Glimmers of hope for FTBs

Glimmers of hope for FTBs

Steep house prices remain the biggest challenge for first-time buyers, who often need to save tens of thousands of pounds to bridge the gap between the purchase price and borrowing.

Despite predictions that property prices would fall following Britain’s vote to leave the EU last June, they have so far proved resilient, with Nationwide Building Society’s house price index showing that UK prices rose by 4.5 per cent in 2016. Halifax said prices were 6.5 per cent higher by the end of the year. 

Annual house price growth is, however, expected to slow over the course of 2017. Although not expected to reverse, it should help first-time buyers with affordability and make it a little easier for them to build the deposits required to buy.

The average first-time buyer deposit across the UK has more than doubled from £15,168 in 2006 to £32,321 today, according to Halifax. This is no mean feat for anyone to save, let alone those in their 20s and 30s who are often on low incomes and struggling to clear student debts.

Government schemes

The Help to Buy ISA, launched in December 2015, and the Lifetime ISA both aim to help first-time buyers build deposits, boosting their savings with the help of government bonuses. These should help aspiring buyers get in the savings habit and are an important front-end addition to schemes assisting those ready to buy.

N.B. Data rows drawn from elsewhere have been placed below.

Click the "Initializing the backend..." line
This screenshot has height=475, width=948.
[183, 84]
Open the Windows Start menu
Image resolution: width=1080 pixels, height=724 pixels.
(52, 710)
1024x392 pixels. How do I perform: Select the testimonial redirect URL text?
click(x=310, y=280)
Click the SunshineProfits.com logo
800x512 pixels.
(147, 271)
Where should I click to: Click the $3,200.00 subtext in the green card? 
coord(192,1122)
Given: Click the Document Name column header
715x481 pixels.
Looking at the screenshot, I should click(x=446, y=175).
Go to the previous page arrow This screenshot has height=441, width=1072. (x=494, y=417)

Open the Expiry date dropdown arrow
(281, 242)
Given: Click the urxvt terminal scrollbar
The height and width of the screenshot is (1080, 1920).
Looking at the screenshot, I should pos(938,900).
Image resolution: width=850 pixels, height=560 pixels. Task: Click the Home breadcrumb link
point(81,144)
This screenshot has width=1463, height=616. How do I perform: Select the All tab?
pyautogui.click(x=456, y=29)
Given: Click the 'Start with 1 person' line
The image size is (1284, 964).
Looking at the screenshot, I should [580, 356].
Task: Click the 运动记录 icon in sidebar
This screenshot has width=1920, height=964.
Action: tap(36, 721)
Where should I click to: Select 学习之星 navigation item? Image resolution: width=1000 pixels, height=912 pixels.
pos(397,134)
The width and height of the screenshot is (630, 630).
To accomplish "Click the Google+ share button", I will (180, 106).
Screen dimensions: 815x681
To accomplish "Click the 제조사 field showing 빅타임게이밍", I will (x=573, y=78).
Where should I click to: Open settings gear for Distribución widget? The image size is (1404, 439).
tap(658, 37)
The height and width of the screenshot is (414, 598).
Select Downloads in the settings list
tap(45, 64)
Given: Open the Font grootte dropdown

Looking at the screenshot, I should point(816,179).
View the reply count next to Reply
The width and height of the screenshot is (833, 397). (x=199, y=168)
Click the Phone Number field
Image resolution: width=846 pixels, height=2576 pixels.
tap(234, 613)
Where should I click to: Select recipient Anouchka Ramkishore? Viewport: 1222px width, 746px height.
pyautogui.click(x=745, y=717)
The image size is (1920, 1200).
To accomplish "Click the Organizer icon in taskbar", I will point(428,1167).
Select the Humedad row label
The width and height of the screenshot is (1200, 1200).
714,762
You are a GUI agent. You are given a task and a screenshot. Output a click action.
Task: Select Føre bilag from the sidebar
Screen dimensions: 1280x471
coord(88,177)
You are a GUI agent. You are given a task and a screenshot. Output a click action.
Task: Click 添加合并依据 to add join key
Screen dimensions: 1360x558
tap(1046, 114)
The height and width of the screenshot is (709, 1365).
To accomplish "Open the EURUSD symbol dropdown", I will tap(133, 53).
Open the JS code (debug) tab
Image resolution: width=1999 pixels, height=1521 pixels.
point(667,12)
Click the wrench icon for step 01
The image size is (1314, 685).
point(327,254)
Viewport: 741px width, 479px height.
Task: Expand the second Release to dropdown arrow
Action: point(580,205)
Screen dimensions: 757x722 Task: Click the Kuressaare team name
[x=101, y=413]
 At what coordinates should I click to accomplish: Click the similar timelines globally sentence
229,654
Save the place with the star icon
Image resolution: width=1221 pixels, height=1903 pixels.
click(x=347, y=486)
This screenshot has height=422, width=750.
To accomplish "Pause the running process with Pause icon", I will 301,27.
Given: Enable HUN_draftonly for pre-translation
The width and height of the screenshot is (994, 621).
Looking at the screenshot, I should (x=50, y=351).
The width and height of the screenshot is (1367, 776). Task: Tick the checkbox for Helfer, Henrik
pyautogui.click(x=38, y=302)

Without these schemes, there is the danger that first-time buyers give up on their dreams of owning a home altogether given the rate of housing price inflation.

Despite the challenges facing those trying to get on the property ladder, first-time buyer lending is holding up. First-time buyers borrowed £4.7bn in November, latest figures from the Council of Mortgage Lenders show, up 4 per cent on the previous month and 9 per cent on November last year.

There are perhaps signs that first-time buyers are benefiting to an extent from a reduced level of competition for property from buy-to-let landlords. Becoming a landlord is no longer as appealing as it used to be, thanks in part to the introduction of the 3 per cent Stamp Duty surcharge on additional homes introduced on 1 April last year.

Landlords have also been hit by the introduction of new stricter lending criteria from the start of this year as well as tax relief changes, which are due to be phased in from this month and will limit the amount of tax relief on mortgage interest.

Although the buy-to-let market has so far been pretty resilient there are bound to be some landlords who will either be put off from further acquisition or at least waiting for the dust to settle. Recent Council of Mortgage Lenders data pointed to a decrease in lending of 9 per cent year-on-year and most recent activity has been remortgages.  

Of course these buy-to-let changes are likely to put upward pressure on rents in future, which would ironically have a knock-on impact on those already struggling to build sufficient deposits.